*** PAGE EXTRACT

By this time, Baade had practically completed his preparations for receiving and transporting the troops and equipment from the front-line divisions. Within the large, oval-shaped area of his command—including the northeast tip of Sicily and an area directly across the Strait of Messina in Calabria—Baade exercised command not only over all German Army troops, but over the German antiaircraft installations and their personnel, even though the latter were administratively part of the German Second Air Fleet.
To counter Allied air and naval supremacy, Baade had under his control about five hundred guns, a majority of them dual-purpose weapons.20 In addition,
just before the evacuation started, the 15th Panzer Grenadier Division relinquished to Baade the two most powerful batteries on Sicily (170-mm. guns with an effective range of over ten miles) for commitment as part of the coastal defenses on both sides of Villa San Giovanni (just across the strait from Messina).21
Thus, what many Allied officers had regarded as one of the most heavily defended areas in Europe during 1942 and early 1943 had perhaps become the most heavily defended. One Allied officer was later to call the antiaircraft fire at Messina “the heaviest ever encountered in the Mediterranean—heavier than ‘flak alley’ between Bizerte and Tunis—greater than the inner artillery of London.”22 The single weakness in Baade’s antiaircraft defense system was the limited range of his guns. A large number would not be able to reach high-flying Allied bombers, aircraft like the B-17, the B-24, and the British Wellington. This was one reason why Baade had taken over the 15th Panzer Grenadier Division’s large weapons. If the Allied air forces attacked the strait using fighter, fighter-bomber, light and medium bomber aircraft, then the antiaircraft fire would be most effective. If the Allied air forces sent mainly high-flying heavy bombers, Baade’s defenses would prove woefully inadequate. In the latter case the German infantrymen on Sicily would have to depend on the German Second Air Fleet to cover the withdrawal. But this was a task that the German air force in Italy could not possibly hope to perform, for the air force was decimated by the previous fighting, frustrated by Italian officials who demanded conformity with impossible regulations, and left with less than three hundred operational aircraft of all types.

******
*** INFORMATION PROVIDED

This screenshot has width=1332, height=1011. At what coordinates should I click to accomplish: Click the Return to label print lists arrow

******

→ **GOALS**
1: From the passage on Baade's defenses at the Strait of Messina, reproduce the text starting with "By this time, Baade" and going on through "Second Air Fleet.".
2: According to the passage on Baade's defenses at the Strait of Messina, why had Baade taken over the 15th Panzer Grenadier Division's large weapons? Answer in one to three sentences.
3: In the passage on Baade's defenses at the Strait of Messina, roughly how many guns did Baade have under his control?

→ **SOLVED TASKS**
1:
By this time, Baade had practically completed his preparations for receiving and transporting the troops and equipment from the front-line divisions. Within the large, oval-shaped area of his command—including the northeast tip of Sicily and an area directly across the Strait of Messina in Calabria—Baade exercised command not only over all German Army troops, but over the German antiaircraft installations and their personnel, even though the latter were administratively part of the German Second Air Fleet.

2: Baade's antiaircraft defense had one weakness: many of his guns had a limited range and could not reach high-flying Allied bombers such as the B-17, the B-24, and the British Wellington. Taking over the division's more powerful weapons was one way to address that weakness.

3: About five hundred, most of them dual-purpose weapons.